How to Paint a Virtual Self-Portrait

©Judy Vorfeld

Would you search the Internet for a professional (e.g., CPA, physician, attorney, financial planner) and, upon finding a stunning Web site, plunk down your hard-earned money without checking that person's credentials?

When shopping on the Internet, do you head for www.harryanddavid.com or for www.heretodaygonetomorrow.com? When you buy clothing, do you click on www.nordstrom.com, or www.cheapandsleazyduds.com?

That's easy. Most of us prefer working with those Internet businesses having the best reputation for quality of product or service, invoicing, packing and shipping, and customer service.

But how can small or new businesses on the Internet compete with those like Harry and David and Nordstrom? What do successful Web business owners know that beginners do not? Much of it has to do with credentials, credibility, self-respect, and respect for others.

Successful bricks and mortar businesses, regardless of size and location, know that they must have quality products. They know that they must not only get the prospect into the store, but must make sure that they communicate everything clearly: prices, sizes, shapes, attributes, return policy, etc. They must provide pleasantly lighted surroundings with the proper temperature. And they must treat customers with respect. They must show that they value the customers' time.

Their shoppers don't need someone hovering nearby, but they do need to know help is always available, and that they will not be treated as criminals if they bring back a product that was the wrong size, the wrong model, or that has flaws.

The same principles hold true for a virtual business. If you want your business to succeed on the Web, spend some time and effort reflecting yourself. Your ethics. Your attitude toward your community. Treat your visitors with respect. How, you ask, do you respectfully treat a person you will never meet?

J. C. Penney Company has a site just for the full-figured woman. People can create their own permanent model based on the specifications they give online. The concept is dazzling and successful. They're aware of the sensitivity involved in asking someone to give weight and body dimensions. Check out their Just4Me privacy statement. This company is sensitive to the privacy its shoppers require and deserve. Way to go, J. C. Penney!

  1. Design an About Us page or group of pages. Create a business profile/resume as part of the area. Mention community involvement, such as volunteer work (schools, church, nonprofits, etc.). Note any professional affiliations, and any significant awards. Provide links to professional associations or organizations whenever possible. Write a bio of yourself in the form of a press release that people can easily find on your site. Whatever works for you.
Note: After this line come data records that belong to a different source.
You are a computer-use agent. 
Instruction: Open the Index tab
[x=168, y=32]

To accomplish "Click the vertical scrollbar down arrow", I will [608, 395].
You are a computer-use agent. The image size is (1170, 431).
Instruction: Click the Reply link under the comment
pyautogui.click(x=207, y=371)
  2. Post a privacy policy (to learn more about privacy policies, go to http://privacypolicy.com). Visitors need to know that while you may collect statistics on them, you will never SPAM them. Never. Find a Privacy Wizard to make a privacy policy for your site.
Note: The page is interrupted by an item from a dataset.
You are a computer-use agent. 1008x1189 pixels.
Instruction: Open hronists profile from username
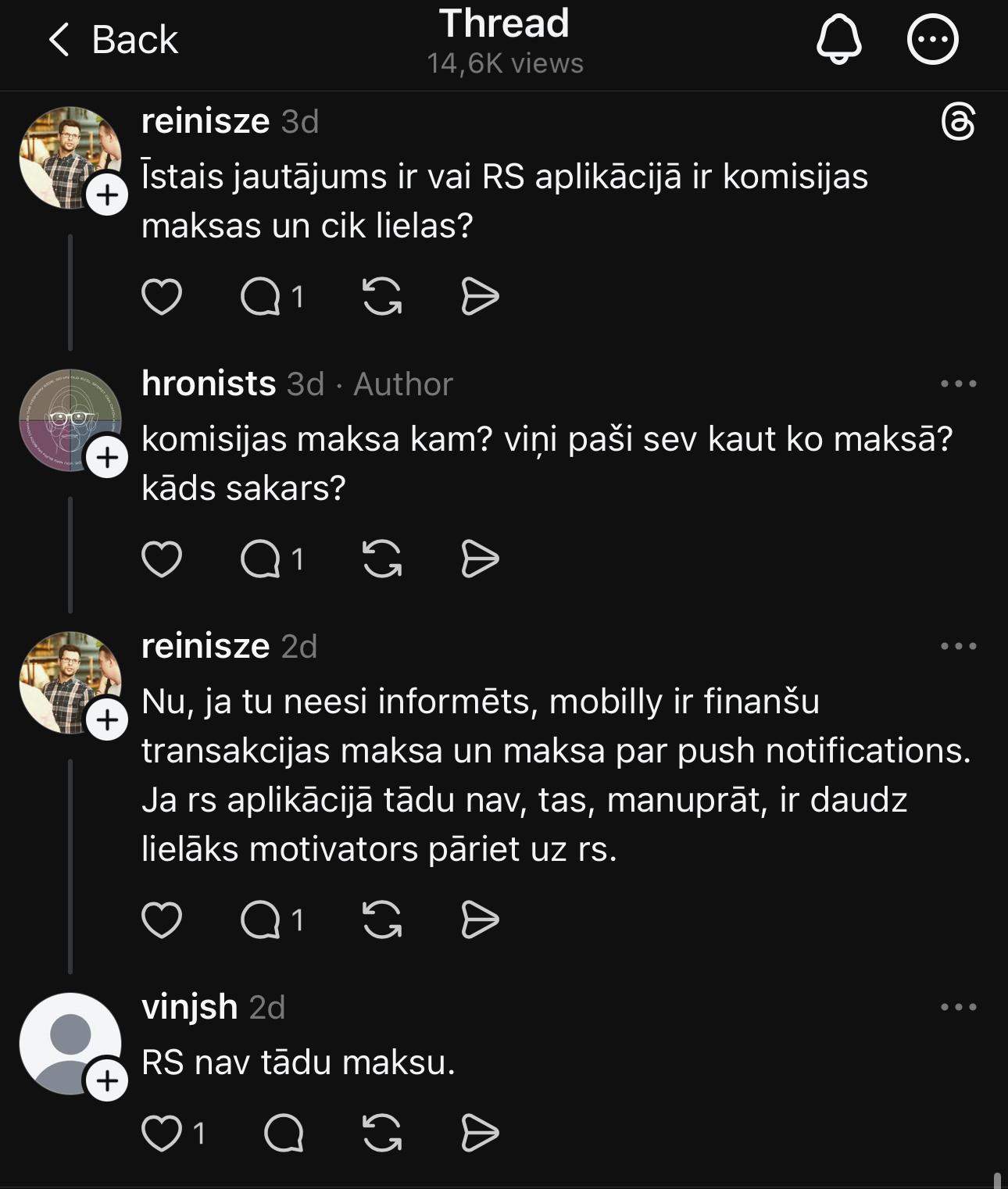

  3. Consider affiliating yourself with a group of ethical Internet professionals who will hold you accountable for your business ethics. Place the group's graphic on your pages when possible. If the graphic's too large, make a text link to the organization's URL. Put the name of the organization in as a keyword or as keywords in your Meta tags. Be creative.


  4. Post your business name, address, phone and fax numbers, and e-mail address on every page of your site. Many people cannot click on "mailto" links, so the very best way is to link to your contact page. If possible, list prices for your services. Make everything on your site easy to navigate. This says, "I care about you" to the visitor.


  5. If you have trouble spelling and punctuating, hire someone to check your site text for typos. If you can't afford to hire someone, try bartering, or ask a friend or relative for help. Everything about your site - your text, graphics, design, and layout - makes a strong statement regarding the value you place on your visitor and on yourself. You will probably make mistakes, even when trying. We all do. And when someone brings it to your attention, you have the opportunity to make a new friend.


  6. Find a niche. Please! Even if your niche is as a multi-talented specialist. Don't try to sell your product or services to the entire world. Search for a way to show your uniqueness. Are you a specialist in something? Talk about how you use that specialty to ease the businessperson's stress. It doesn't mean you can't have other profit centers/niches. And if you have several specialties, clearly list them.

It's okay to start out being ignorant of the components that help make a successful Web business. It's also okay to work and re-work in an effort to improve your presentation. Talented, enthusiastic people run rampant through the Internet and your community. These wonderful people sometimes offer free help and mentoring for inexperienced business owners and designers. Search for the equipment to paint an authentic picture of yourself.

Make it easy for visitors to grasp the level of your professionalism. Let them see that you are there to make their lives easier. That you're trustworthy. That they can hire you for a project and expect you to see it through to the end. Efficiently and cost-effectively. You've then started painting enough of a picture for them to decide whether or not to transact business with you. It's a process that never stops.